• Available records:
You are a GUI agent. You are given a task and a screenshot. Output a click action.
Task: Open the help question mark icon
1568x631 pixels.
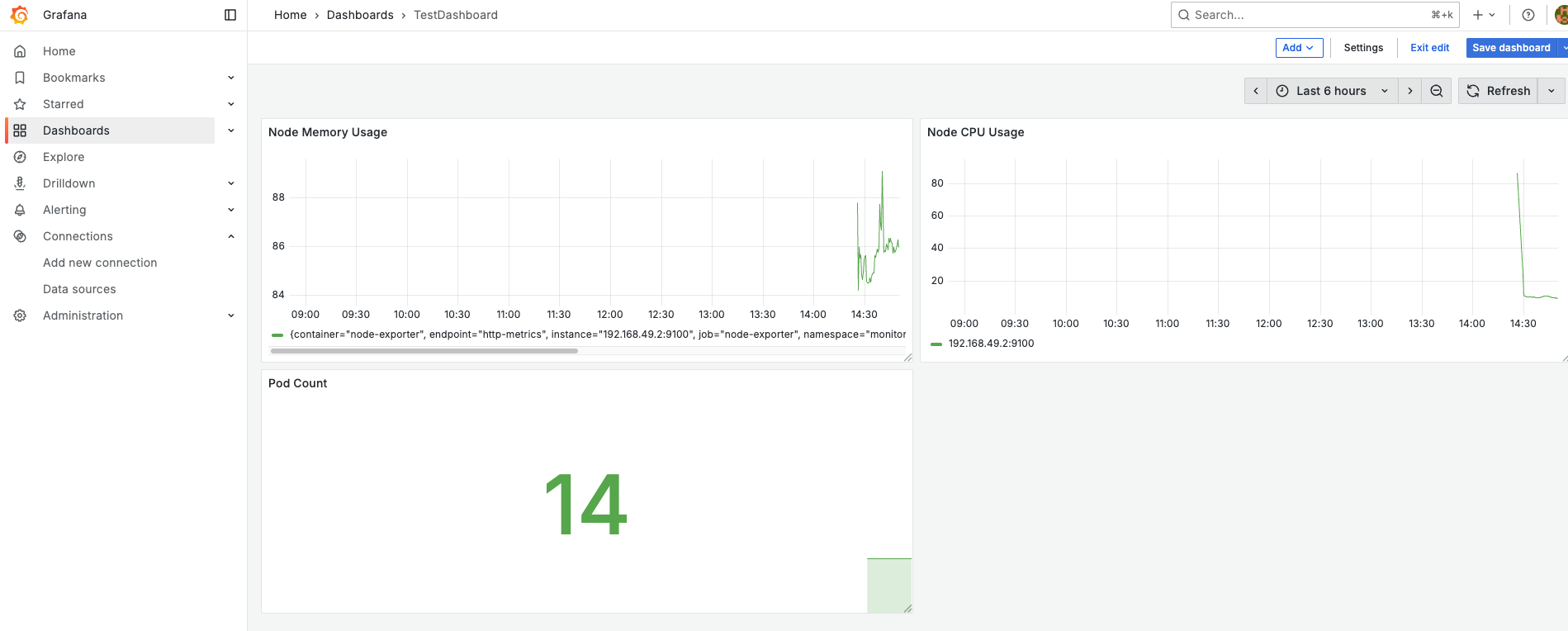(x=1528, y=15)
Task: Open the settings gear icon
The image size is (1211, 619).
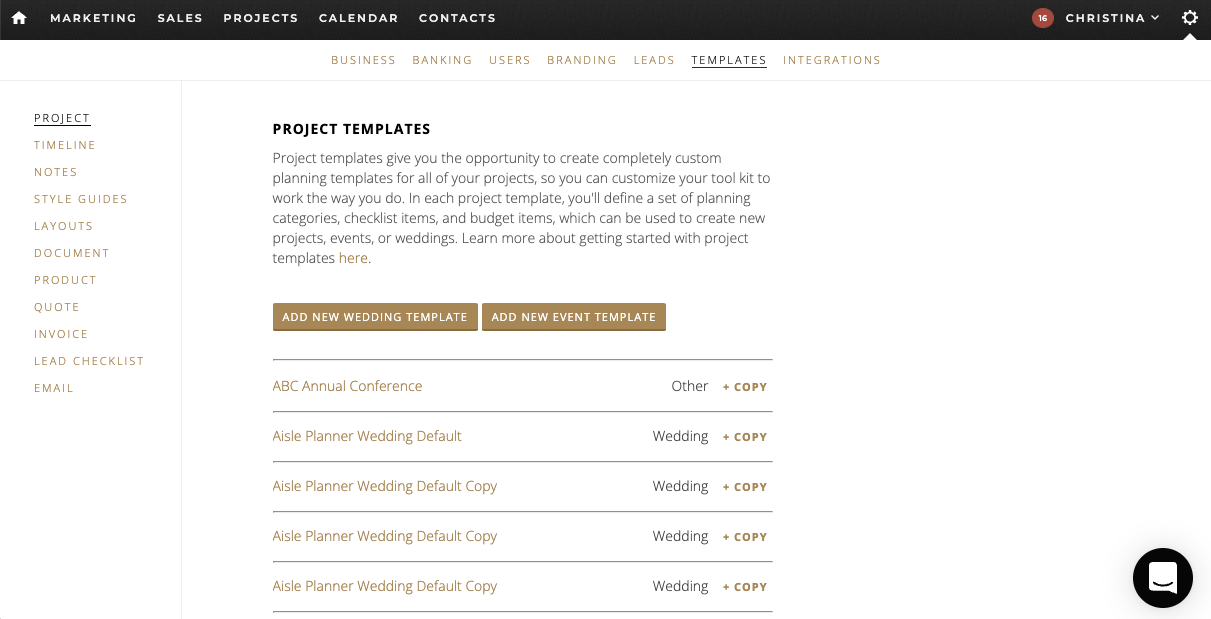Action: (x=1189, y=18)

• Activity:
All records above are to be printed exactly, minus the pictures they contain.

• Response box:
You are a GUI agent. You are given a task and a screenshot. Output a click action.
Task: Open the help question mark icon
1568x631 pixels.
(x=1528, y=15)
Task: Open the settings gear icon
The image size is (1211, 619).
Action: (x=1189, y=18)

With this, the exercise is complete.